20 years on from the invasion of Iraq, nearly 25 years since the Good Friday Agreement in Northern Ireland, and in the midst of war in Ukraine and contested questions about migration and the legacies of war, a brand new Centre for the Study of Violence will launch this week at the University of Bath.

Led by academics across the University’s Faculty of Humanities & Social Sciences, including political theorists, development and humanitarian scholars, plus crime, defence and security experts, the new Centre will be the first of its kind in the UK. It aims to help society rethink how violence operates and to find ways to imagine a more peaceful world.

The Centre is led by Brad Evans, Professor of Political Violence within the University’s Department of Politics, Languages & International Studies. His work is concerned with addressing the multiple forms violence takes in the world; as well as how this is represented through art.

Brad coordinates the acclaimed ‘Histories of Violence’ project, is a lead editor for violence and arts projects for the LA Review of Books, and also directed the film ‘Ten Years of Terror’. With the new Centre he will lead a new webinar series in partnership with the longest-running philosophy journal, ‘The Philosopher’.

Expertise from other members of the Centre relate, in part, to military and defence. Its co-director is Professor Paul Higate, whose work focuses on military power, whilst other members of the Centre with defence and security expertise have been active in analysing and responding to developments in Russia and Ukraine over the past year.

Aligned with the Centre’s vision to open up a broader conversation about violence, its other members include leading development and humanitarian scholar, Professor Jason Hart; award-winning author on mafias and organised crime, Professor Felia Allum; international peace and conflict resolution expert Professor Timo Kivimäki, and Dr Andrea Purdekova, whose insightful research looks at the politics of displacement in Africa.

Commenting ahead of the launch event – which will address the question ‘What is Violence? How Should Societies Respond?’ and takes place on Wednesday 29 March - Professor Evans said: “Violence demands a conversation.

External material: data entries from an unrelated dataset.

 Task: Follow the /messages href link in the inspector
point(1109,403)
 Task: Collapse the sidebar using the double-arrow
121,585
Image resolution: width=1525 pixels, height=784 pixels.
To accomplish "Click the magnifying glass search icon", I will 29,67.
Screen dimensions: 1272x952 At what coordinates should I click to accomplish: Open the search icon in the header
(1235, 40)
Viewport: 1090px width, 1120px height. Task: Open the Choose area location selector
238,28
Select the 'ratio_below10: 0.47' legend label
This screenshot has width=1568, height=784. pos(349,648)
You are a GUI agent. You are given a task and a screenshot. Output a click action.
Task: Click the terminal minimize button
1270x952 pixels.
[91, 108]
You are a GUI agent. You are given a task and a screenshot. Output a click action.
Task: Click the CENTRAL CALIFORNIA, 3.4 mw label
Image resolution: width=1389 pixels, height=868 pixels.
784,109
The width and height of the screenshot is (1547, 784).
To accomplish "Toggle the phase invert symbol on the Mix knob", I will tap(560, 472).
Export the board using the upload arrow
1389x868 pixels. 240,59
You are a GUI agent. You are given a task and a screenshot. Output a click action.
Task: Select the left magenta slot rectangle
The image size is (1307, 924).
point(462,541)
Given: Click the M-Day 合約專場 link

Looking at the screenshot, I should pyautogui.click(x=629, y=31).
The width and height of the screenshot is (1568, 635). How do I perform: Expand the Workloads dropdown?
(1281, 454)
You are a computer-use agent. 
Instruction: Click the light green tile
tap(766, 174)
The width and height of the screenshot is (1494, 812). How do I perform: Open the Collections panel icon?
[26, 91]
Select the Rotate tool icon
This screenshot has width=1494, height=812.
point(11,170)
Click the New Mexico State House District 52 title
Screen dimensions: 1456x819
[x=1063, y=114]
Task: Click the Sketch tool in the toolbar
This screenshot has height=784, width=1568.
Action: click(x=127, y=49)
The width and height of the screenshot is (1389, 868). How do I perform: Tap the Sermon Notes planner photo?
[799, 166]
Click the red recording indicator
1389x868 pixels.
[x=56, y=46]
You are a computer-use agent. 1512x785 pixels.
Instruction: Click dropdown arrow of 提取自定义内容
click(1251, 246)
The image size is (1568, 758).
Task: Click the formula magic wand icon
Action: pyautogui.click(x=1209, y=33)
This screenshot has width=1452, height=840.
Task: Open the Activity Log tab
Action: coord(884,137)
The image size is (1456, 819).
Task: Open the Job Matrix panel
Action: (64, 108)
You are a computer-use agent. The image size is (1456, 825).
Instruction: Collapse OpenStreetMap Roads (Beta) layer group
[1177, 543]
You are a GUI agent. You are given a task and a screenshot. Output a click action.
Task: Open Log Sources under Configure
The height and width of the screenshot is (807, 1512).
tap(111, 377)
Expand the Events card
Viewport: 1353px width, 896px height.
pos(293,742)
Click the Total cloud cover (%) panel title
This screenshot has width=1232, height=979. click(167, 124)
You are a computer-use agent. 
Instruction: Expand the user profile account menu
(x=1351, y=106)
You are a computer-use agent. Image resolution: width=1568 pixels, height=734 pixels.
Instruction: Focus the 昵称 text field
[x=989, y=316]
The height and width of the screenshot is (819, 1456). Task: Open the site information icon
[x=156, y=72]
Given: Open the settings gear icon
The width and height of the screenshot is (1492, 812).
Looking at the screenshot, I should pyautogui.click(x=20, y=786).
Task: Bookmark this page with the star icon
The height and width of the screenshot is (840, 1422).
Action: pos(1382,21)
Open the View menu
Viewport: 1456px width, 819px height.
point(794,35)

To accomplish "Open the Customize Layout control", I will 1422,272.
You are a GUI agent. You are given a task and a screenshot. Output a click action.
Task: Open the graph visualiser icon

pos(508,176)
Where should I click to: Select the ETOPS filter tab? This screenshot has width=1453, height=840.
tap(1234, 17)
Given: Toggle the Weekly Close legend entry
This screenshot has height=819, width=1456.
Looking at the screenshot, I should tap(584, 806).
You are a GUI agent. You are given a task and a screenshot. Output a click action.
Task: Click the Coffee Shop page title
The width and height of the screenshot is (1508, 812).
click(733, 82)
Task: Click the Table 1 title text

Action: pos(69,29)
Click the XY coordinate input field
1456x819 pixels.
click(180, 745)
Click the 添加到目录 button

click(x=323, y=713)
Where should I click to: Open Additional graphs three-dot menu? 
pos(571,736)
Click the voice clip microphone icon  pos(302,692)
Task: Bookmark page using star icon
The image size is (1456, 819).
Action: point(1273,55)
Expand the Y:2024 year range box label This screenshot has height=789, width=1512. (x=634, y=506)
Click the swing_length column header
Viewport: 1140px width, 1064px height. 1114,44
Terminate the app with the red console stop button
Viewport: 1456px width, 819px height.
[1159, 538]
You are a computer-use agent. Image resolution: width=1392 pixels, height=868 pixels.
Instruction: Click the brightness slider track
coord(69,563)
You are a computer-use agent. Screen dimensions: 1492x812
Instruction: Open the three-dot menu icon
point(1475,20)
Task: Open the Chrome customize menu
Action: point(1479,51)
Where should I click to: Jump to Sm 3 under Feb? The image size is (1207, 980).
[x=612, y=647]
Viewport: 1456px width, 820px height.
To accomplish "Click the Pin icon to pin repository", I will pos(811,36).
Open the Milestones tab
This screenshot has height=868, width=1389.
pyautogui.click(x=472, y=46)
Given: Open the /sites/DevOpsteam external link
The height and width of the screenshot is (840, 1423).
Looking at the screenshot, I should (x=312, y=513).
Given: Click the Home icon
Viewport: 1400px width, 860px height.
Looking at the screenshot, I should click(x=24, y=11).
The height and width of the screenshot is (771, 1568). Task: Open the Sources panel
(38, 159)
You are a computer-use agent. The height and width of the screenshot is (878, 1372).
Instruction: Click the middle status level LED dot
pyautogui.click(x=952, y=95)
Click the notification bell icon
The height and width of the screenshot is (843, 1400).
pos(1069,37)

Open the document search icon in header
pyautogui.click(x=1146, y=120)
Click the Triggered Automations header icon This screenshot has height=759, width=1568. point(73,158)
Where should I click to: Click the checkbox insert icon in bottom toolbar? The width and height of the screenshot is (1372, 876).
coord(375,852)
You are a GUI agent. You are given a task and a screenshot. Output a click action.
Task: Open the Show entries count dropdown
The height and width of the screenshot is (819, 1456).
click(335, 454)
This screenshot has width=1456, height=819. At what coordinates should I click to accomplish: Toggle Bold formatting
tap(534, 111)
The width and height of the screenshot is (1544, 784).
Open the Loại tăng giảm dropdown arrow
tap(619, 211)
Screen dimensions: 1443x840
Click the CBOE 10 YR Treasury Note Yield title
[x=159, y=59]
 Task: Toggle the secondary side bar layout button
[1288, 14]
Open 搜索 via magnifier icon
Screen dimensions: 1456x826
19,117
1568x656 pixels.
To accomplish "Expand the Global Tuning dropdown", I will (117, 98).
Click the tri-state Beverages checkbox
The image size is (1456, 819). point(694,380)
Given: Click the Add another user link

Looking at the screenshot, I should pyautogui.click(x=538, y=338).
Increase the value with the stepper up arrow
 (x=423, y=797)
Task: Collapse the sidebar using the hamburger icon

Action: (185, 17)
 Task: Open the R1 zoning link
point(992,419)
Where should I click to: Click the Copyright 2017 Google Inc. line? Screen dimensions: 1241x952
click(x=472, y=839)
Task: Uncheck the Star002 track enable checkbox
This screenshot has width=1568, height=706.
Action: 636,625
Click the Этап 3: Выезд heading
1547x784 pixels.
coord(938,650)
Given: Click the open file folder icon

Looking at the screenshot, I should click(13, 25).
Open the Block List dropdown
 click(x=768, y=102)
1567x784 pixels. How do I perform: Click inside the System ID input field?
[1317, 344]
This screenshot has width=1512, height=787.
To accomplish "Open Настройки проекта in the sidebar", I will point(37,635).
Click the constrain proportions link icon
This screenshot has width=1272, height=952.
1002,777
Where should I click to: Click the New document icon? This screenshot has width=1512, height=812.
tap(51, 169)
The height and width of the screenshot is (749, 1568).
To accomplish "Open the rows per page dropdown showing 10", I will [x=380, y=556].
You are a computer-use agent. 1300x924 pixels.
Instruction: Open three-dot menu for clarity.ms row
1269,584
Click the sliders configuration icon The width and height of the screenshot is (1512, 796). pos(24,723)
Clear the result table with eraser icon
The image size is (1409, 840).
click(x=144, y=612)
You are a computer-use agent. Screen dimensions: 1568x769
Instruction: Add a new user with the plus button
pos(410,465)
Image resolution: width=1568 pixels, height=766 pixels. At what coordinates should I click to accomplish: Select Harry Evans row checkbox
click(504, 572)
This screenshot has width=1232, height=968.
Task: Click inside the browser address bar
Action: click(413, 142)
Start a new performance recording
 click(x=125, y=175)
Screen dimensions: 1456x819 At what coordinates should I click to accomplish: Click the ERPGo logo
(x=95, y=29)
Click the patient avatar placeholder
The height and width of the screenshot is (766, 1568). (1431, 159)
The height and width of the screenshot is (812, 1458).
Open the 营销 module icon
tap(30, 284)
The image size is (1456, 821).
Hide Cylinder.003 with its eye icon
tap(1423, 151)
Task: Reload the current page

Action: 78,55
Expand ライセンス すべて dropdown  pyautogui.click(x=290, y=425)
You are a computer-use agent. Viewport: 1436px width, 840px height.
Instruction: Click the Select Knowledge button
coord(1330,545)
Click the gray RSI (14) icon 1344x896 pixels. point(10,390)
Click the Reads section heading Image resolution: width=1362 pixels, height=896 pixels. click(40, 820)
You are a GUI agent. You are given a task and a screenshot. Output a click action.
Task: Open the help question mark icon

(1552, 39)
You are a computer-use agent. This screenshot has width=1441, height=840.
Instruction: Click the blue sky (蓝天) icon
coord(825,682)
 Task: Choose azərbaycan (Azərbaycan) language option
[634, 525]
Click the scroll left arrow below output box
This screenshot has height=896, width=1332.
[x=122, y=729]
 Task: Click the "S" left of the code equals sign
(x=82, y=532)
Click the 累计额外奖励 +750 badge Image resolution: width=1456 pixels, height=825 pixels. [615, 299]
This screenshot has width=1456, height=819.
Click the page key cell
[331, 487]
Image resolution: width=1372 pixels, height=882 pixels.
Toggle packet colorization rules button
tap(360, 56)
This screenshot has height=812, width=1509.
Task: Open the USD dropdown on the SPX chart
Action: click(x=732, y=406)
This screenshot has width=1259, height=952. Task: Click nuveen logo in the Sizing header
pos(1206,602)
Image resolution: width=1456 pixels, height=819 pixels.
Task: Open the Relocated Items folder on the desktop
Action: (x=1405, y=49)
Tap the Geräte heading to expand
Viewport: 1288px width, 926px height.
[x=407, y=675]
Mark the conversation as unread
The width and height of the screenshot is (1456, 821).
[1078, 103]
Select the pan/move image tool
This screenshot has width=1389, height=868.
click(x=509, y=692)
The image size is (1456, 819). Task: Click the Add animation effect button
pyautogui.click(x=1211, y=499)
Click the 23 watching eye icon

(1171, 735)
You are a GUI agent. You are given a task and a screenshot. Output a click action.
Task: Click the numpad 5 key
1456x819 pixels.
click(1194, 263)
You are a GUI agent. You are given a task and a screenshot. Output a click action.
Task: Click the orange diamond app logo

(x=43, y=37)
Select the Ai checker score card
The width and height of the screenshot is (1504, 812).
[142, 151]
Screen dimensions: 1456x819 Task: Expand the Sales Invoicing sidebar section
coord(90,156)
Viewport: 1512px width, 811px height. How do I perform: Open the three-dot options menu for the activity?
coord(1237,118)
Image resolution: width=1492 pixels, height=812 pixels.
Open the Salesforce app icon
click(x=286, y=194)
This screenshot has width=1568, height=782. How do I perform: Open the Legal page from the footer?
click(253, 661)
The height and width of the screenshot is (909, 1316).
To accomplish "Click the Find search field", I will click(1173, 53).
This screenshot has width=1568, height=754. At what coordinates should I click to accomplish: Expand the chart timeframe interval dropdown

And that is what we are really trying to achieve with the new Centre for the Study of Violence which we are delighted to be officially launching this week at the University of Bath.

“While the importance of violence is quite evident given the state of the world currently, our ambition is to help create a space where difficult conversations can be had on the problem of violence, which should be open to all academic disciplines and should not preclude persons based on ideology or methodology.

“The Centre will develop a series of new outputs and will work to engage multiple stakeholders, from policymakers, humanitarian organisations, and the arts and cultural worlds, to help break down differences and better imagine what peace can look like in the 21st Century.”

One of the first major outputs from the Centre will come this autumn, through a major new series looking at the State of Disappearance. This collaborative project will bring together the arts, humanities, social sciences and advocacy groups to bring new attention to the multiple ways disappearance (in all its forms) occurs.

Professor Deborah Wilson, Dean of the Faculty of Humanities & Social Sciences added: “The launch of the Centre for the Study of Violence within the Faculty of Humanities & Social Sciences brings together a number of our research strengths – from defence and security studies to humanitarianism – to address critical issues of peace and violence affecting all societies.

“The kinds of questions the new Centre will explore could not be more important in the world today, and we are excited to see what impacts the new collaboration will bring in the years ahead.”

The Centre will be launched with guest talks from Professor Kimberley Hutchings (Queen Mary University) and Gareth Owen OBE, Save the Children).

Professor Hutchings is a renowned theorist on violence and is the author of many books, including recently Can Violence Ever be Justified? and Violence & Political Theory. Gareth Owen is the Humanitarian Director at Save the Children, UK. He has led responses to many major emergencies over the past two decades, most notably in the Iraq conflict, the Asian tsunami, during Cyclone Nargis, but also in Haiti, Pakistan, East Africa, Niger and the Philippines.